» **Exercise brief**: Update the stretch of the listing from the line containing "At what (x,y)" through the line containing "Looking at the" by changing "coordinate pair" to "point" and leaving everything else as it is. Give only those lines, without the pictures.

[Opening Given entries section]

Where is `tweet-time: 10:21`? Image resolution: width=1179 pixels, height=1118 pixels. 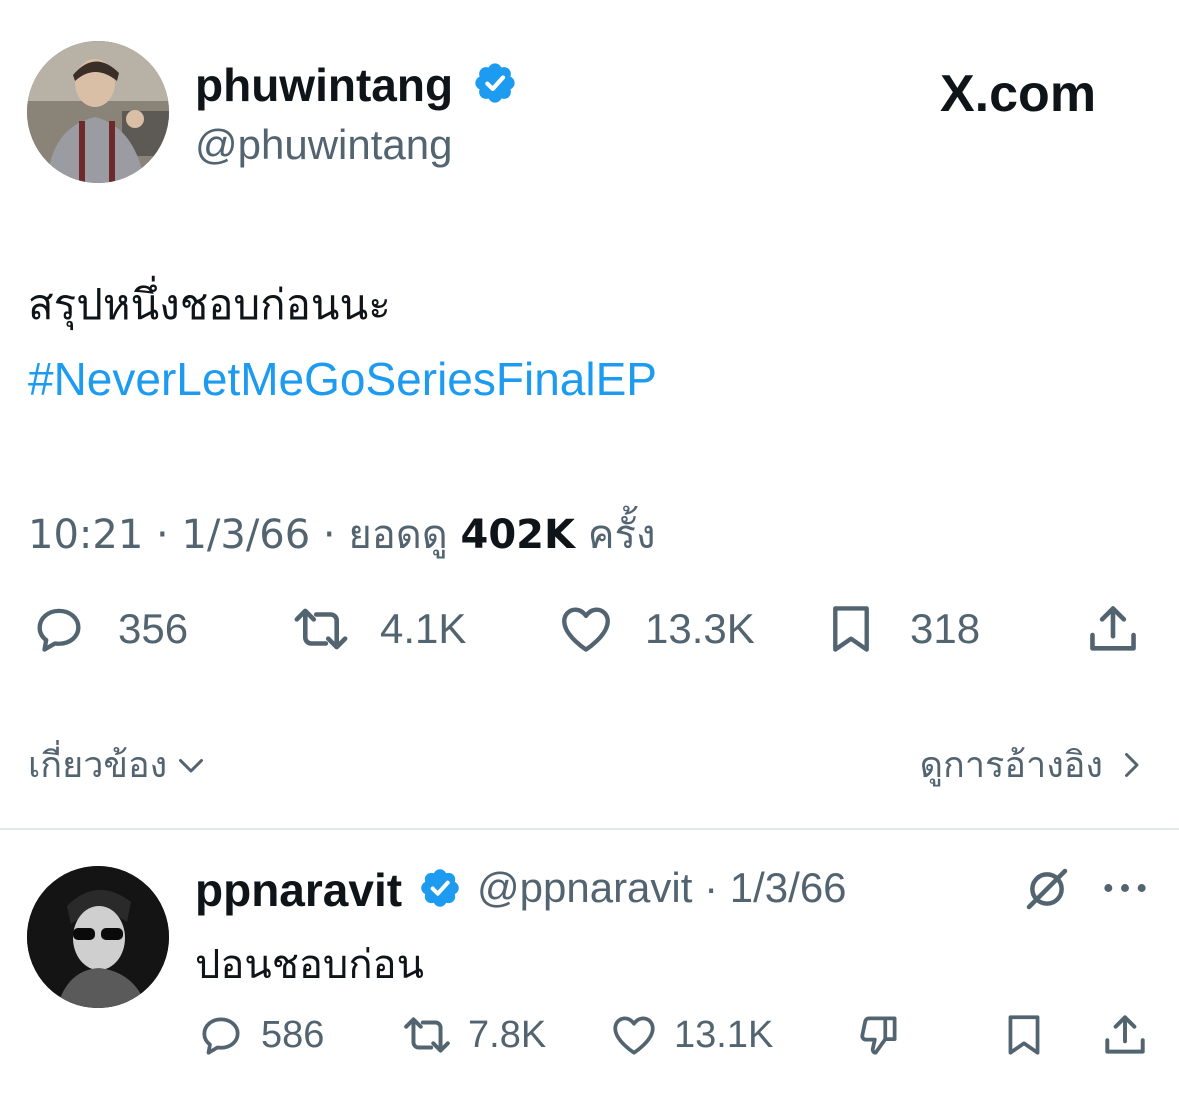 tweet-time: 10:21 is located at coordinates (86, 535).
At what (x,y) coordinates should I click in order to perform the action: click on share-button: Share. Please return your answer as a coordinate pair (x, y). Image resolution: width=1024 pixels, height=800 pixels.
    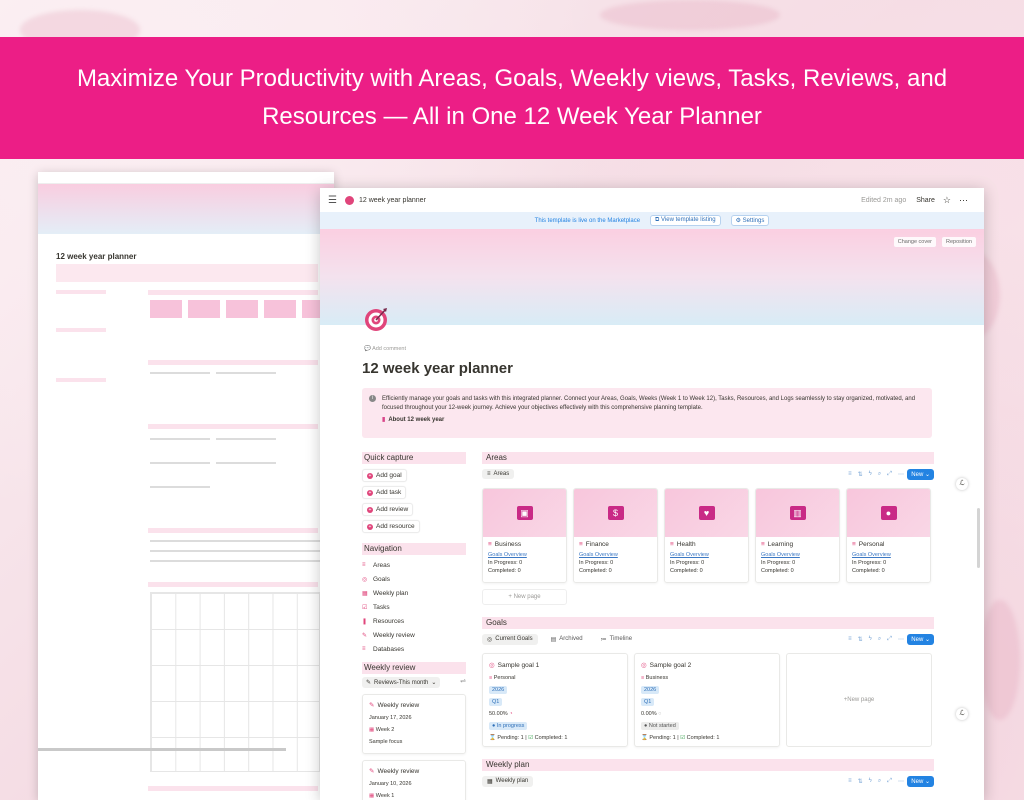
    Looking at the image, I should click on (926, 200).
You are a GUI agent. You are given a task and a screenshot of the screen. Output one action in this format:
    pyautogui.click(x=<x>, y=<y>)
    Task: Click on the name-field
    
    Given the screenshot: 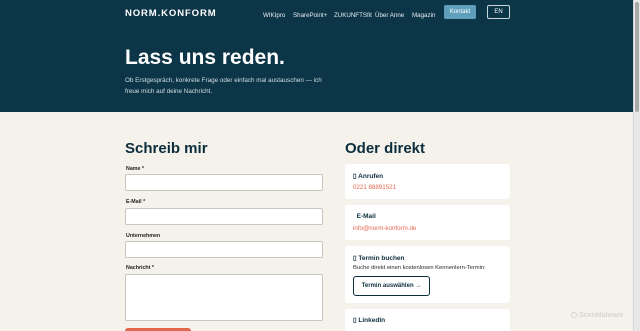 What is the action you would take?
    pyautogui.click(x=224, y=182)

[Closing Given entries section]

» **Response for this exercise**:
At what (x,y) coordinates should I click in order to perform the action: click on share-button: Share. Please return your answer as a point (x, y). Image resolution: width=1024 pixels, height=800 pixels.
    Looking at the image, I should click on (926, 200).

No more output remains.